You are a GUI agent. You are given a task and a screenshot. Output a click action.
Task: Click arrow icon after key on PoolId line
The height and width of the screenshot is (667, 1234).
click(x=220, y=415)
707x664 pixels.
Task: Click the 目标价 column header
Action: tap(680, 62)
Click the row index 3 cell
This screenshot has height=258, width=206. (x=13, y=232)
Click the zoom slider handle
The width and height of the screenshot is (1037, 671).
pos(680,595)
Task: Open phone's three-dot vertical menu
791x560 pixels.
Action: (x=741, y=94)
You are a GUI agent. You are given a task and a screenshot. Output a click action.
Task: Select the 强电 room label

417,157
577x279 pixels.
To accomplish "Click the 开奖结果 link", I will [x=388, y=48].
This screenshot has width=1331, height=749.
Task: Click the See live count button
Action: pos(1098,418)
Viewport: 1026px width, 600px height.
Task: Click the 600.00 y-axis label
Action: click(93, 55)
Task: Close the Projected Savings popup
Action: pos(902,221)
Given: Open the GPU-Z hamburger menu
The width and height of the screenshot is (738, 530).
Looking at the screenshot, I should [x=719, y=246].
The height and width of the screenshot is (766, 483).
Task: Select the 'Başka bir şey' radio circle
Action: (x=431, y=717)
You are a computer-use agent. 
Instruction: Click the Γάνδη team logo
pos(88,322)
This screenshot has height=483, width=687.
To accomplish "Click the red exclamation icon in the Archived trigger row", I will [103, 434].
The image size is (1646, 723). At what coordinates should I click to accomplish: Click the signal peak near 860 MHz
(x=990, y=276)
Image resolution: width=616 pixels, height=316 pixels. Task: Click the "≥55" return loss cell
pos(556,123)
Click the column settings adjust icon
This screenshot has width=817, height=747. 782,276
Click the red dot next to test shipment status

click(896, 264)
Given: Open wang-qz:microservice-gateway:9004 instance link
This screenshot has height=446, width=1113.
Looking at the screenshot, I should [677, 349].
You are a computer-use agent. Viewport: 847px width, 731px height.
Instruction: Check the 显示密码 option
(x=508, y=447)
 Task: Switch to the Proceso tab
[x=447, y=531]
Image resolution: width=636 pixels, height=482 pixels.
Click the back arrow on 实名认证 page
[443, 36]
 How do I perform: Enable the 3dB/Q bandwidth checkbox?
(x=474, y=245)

**Task objective**
Read the entries and select each line where the word "menu" is found.

**Your response**
Task: Open phone's three-dot vertical menu
Given: Open the GPU-Z hamburger menu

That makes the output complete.